→ **PROBLEM STATEMENT**:
Can you format the entries from the line containing "This screenshot has height=348, width=1302." through the line containing "point(47,60)" as a JSON list of strings, one string per line, with both end lines included and any blank lines omitted?

→ **RAW DATA**:
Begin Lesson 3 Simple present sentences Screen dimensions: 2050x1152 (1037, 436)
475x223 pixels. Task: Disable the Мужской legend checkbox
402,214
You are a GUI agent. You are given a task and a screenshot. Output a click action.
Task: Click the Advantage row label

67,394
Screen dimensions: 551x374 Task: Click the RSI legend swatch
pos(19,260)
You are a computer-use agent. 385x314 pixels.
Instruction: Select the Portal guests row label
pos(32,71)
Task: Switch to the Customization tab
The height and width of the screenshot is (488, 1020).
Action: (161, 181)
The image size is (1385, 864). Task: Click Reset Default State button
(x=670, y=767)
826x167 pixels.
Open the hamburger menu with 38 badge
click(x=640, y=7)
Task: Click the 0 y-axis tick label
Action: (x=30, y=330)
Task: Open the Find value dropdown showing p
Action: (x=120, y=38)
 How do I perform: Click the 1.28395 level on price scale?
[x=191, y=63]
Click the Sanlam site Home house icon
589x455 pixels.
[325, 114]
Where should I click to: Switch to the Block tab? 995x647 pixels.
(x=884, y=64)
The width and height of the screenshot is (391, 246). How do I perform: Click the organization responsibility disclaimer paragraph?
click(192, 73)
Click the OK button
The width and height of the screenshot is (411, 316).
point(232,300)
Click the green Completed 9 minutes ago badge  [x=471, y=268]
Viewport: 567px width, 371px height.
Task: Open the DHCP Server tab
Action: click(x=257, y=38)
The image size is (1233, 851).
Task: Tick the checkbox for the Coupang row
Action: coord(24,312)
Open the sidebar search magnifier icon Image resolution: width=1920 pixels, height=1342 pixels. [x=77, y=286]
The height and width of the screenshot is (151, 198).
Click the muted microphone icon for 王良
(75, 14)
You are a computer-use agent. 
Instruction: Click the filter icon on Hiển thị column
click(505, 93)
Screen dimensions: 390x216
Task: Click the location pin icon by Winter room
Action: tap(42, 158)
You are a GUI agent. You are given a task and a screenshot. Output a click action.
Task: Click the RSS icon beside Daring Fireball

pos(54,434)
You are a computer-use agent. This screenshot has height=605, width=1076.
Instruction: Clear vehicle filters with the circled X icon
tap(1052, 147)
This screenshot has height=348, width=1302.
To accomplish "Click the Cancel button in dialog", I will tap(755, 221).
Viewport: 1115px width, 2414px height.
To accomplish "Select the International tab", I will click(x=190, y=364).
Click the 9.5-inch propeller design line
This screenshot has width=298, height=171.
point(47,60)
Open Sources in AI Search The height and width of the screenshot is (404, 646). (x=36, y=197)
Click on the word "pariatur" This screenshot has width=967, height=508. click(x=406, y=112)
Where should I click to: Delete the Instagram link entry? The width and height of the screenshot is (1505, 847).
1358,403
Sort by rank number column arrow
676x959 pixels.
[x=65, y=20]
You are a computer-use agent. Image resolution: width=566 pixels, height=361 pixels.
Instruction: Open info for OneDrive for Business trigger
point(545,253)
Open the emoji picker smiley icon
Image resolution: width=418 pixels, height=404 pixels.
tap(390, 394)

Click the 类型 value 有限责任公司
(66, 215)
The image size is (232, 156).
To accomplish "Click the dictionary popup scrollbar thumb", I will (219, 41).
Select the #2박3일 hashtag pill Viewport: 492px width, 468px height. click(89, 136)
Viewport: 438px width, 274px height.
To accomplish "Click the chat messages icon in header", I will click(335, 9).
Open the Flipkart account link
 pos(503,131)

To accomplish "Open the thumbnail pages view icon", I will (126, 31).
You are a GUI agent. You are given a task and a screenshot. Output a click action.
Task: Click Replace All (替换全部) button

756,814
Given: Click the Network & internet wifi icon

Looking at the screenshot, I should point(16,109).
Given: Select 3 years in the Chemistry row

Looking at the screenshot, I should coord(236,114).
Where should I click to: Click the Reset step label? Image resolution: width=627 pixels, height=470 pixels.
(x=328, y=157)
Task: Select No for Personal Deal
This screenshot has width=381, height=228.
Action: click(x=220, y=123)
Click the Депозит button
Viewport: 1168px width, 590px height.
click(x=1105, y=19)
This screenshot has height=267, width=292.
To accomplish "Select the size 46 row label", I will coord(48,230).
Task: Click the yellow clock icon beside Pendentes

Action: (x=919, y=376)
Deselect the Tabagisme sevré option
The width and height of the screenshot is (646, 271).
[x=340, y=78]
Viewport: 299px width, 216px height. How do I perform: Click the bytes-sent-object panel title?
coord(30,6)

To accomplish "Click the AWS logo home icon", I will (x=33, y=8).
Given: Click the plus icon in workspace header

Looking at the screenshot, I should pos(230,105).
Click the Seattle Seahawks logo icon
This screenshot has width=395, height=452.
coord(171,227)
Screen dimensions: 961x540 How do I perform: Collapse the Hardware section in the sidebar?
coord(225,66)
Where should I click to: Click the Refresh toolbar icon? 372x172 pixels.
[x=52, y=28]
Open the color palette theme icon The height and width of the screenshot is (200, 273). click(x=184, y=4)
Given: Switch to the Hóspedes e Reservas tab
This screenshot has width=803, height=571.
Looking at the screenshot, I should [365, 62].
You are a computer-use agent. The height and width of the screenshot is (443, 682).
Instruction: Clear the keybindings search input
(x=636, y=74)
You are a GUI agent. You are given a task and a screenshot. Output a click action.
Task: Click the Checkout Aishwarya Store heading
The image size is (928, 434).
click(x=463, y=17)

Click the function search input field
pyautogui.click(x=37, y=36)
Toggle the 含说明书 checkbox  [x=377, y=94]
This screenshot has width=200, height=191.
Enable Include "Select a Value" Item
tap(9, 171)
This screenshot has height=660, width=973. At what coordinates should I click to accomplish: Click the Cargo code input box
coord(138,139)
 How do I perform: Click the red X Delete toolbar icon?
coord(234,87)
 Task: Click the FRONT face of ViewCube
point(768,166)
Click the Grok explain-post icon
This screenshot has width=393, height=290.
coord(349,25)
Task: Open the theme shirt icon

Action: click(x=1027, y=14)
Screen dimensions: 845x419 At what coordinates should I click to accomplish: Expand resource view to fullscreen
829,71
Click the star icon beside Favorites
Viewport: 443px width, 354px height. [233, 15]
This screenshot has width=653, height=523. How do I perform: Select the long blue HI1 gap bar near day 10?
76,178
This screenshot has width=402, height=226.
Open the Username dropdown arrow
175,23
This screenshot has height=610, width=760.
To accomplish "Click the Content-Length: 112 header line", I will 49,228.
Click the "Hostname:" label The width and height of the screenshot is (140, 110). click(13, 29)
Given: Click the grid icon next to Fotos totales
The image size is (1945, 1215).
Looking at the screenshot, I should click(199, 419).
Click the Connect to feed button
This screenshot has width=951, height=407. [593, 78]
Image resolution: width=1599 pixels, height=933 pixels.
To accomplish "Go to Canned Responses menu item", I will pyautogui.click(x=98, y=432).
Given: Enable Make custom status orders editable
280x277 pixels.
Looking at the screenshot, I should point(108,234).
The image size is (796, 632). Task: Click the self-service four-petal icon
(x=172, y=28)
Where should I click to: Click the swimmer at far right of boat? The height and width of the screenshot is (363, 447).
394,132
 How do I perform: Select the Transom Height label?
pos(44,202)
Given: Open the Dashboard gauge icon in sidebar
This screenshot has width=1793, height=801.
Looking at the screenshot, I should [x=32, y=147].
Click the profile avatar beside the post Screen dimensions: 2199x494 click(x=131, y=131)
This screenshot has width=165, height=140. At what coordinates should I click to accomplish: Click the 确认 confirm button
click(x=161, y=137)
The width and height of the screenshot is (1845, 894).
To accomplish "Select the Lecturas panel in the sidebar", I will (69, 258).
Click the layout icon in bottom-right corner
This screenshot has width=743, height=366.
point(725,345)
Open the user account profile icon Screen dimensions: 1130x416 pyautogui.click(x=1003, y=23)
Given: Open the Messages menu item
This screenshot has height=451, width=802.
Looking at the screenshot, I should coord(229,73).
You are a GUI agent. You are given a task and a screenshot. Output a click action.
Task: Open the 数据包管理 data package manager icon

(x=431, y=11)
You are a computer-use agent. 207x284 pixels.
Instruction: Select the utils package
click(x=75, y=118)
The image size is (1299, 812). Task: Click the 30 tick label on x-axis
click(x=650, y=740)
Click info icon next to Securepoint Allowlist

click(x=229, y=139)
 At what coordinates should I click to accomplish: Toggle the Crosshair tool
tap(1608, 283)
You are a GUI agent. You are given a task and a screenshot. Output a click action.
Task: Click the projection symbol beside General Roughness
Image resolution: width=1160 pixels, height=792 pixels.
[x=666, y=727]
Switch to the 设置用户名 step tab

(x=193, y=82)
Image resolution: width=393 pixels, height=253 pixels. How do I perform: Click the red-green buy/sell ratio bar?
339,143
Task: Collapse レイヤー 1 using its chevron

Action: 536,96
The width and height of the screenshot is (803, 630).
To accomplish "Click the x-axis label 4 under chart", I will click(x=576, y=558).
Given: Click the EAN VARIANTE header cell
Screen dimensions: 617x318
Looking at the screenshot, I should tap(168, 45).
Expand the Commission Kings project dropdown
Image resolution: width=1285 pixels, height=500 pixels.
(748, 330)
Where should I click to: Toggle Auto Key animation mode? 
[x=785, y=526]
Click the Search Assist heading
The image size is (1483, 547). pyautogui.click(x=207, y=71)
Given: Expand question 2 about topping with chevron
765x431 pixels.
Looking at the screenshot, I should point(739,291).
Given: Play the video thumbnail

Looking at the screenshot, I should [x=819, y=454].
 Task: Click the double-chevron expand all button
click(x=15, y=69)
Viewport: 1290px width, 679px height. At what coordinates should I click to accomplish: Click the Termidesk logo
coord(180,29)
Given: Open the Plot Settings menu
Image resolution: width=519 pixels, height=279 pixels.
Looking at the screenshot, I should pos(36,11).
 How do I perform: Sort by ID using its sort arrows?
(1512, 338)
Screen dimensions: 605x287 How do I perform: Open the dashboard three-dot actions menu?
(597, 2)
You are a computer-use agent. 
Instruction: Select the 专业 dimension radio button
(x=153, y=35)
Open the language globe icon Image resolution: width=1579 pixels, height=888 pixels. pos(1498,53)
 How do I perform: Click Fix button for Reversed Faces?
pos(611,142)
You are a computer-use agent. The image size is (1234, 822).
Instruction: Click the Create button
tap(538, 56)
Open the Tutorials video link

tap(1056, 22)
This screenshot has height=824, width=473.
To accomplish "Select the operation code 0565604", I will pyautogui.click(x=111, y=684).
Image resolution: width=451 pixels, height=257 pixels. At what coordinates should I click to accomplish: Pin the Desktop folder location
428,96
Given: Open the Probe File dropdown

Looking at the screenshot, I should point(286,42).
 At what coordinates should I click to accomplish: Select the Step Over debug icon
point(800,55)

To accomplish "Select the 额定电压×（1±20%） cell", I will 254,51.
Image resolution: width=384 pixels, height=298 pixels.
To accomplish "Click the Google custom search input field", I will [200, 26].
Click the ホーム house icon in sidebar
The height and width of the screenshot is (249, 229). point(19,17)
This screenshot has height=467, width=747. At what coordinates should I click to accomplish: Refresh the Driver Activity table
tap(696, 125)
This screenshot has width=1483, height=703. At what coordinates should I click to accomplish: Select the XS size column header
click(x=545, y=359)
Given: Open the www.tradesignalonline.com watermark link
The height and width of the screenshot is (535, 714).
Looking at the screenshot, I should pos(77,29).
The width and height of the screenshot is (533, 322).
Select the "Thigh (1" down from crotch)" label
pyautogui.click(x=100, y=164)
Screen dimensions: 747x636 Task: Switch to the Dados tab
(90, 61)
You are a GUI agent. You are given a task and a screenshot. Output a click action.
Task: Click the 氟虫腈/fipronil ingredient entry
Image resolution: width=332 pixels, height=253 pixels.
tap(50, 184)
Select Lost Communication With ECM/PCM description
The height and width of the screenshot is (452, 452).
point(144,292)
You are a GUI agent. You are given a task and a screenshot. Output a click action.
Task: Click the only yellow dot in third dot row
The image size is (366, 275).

→ **THE ANSWER**:
[
  "This screenshot has height=348, width=1302.",
  "To accomplish \"Click the Cancel button in dialog\", I will tap(755, 221).",
  "Viewport: 1115px width, 2414px height.",
  "To accomplish \"Select the International tab\", I will click(x=190, y=364).",
  "Click the 9.5-inch propeller design line",
  "This screenshot has width=298, height=171.",
  "point(47,60)"
]